入管法改悪と労働問題

 今年の2月、野口悠紀雄が「雇用問題研究会」でした講演がアップされていたのでリンクしたい。
 考えてみれば当たり前なんだけれど、付加価値が増えていかないかぎり賃金は上がらない。言い換えれば、80年代と同じものを作り続けているだけなら給料は80年代のままである。
 その同じものを中国が安い労働力で作り始めたのであれば、先進国は中国とは違うものを作り始めなければならない。
 これに成功したのがアメリカと韓国であり、失敗したのが日本だと野口悠紀雄は言っている。そして、その“象徴的な”例がwinny開発者の金子勇さんの逮捕であり、ホリエモンの逮捕だろうと私は思う。
 下の動画の1:00ごろ「みんなで貧しくなろうという選択もありますが・・・」という話をしている。しかし、それこそディストピア世界の理想だと思う。リンカーンの言葉に「金持ちを貧しくしても貧者は豊かにならない」というのがあるが、もし、みんなで貧しくなるのがディストピアの理想なのだとすれば、貧者が豊かにならなくても金持ちを貧しくする選択しかない。
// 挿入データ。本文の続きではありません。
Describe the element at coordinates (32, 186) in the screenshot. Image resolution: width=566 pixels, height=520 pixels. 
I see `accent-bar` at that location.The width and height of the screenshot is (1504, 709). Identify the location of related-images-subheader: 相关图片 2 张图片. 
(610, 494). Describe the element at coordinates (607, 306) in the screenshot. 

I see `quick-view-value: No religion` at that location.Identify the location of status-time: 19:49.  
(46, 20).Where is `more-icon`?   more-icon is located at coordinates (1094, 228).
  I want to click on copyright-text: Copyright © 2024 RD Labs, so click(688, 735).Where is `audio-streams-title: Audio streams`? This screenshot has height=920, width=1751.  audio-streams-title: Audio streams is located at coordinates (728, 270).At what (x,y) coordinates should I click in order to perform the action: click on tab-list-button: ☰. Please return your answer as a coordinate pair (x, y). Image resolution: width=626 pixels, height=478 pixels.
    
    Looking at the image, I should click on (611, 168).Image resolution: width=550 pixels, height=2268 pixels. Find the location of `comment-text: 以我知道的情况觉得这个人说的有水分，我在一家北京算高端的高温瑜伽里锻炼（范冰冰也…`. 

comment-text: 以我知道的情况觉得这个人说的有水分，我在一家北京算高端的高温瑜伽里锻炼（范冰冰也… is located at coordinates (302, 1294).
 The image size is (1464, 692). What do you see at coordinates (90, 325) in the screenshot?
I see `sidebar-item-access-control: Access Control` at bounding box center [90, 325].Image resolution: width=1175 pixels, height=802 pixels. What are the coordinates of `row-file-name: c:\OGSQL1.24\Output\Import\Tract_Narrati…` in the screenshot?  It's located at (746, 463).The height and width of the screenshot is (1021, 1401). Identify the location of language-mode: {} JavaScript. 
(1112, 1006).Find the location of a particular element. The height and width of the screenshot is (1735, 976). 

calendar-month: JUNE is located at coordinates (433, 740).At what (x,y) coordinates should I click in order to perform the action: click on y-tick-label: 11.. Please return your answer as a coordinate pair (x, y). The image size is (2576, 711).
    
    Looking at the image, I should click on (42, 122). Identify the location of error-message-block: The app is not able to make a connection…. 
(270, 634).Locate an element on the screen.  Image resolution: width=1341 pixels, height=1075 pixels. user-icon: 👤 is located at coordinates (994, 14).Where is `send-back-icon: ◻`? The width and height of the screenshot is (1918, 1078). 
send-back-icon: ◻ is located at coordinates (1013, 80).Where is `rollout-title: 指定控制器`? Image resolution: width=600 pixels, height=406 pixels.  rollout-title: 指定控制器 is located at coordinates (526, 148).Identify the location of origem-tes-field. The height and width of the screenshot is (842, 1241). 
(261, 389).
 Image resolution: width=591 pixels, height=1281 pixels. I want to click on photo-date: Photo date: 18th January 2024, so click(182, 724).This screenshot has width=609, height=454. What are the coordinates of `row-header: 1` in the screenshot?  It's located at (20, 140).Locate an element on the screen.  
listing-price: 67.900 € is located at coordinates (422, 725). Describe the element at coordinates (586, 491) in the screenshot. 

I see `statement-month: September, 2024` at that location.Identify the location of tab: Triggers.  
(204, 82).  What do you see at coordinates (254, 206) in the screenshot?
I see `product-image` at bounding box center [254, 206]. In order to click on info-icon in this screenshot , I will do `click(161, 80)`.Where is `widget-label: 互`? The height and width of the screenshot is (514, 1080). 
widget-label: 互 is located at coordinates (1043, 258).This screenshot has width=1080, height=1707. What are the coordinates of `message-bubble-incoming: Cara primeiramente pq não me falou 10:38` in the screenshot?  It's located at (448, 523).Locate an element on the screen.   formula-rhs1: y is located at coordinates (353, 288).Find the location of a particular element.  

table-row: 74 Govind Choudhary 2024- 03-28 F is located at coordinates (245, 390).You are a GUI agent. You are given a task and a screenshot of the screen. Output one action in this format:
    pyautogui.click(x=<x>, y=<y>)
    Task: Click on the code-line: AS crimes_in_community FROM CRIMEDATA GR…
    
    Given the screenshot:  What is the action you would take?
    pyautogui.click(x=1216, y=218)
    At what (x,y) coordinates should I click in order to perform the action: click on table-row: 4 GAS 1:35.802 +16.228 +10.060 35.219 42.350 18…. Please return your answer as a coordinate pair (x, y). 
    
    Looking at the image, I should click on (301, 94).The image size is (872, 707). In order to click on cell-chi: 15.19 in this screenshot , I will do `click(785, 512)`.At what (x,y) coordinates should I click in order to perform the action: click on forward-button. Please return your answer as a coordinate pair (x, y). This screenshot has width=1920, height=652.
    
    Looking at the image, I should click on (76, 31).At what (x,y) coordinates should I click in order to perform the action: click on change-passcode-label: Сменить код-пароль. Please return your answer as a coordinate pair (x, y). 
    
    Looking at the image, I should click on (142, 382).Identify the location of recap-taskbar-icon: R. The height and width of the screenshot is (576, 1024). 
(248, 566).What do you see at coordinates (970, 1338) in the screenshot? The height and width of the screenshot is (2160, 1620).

 ユートピアと同じくそのディストピアも実現しないだろう。金持ちは富に縋り付くだろう。であれば、貧しくなるのは貧者のみだろう。
 そして、おぞましいのは、その反映として、移民の排斥が起こらざるえない。
 入管法の改悪は実のところ、このマインドの反映だと見える。本来なら労働人口が増えることは歓迎すべきことのはずなのである。なぜ排斥に向かうのかは、考えてみると、かなり謎の心理だった。不気味と言ってもいい。
 しかし、この不気味さの背景に、役人の「みんなで貧しくなろう」あるいは少なくとも「庶民はみんな貧しくなれ」というマインドがあるのだとしたら納得できる。
 外の世界を見ず、日本人だけで固まって貧しくなっていきたい。そこに、貧しさから脱却したい人たちが混じってくることがイヤなのだろう。
 日本というぬるま湯に日本人だけでいたい。これがまあ自公政権の目指すディストピアであるらしい。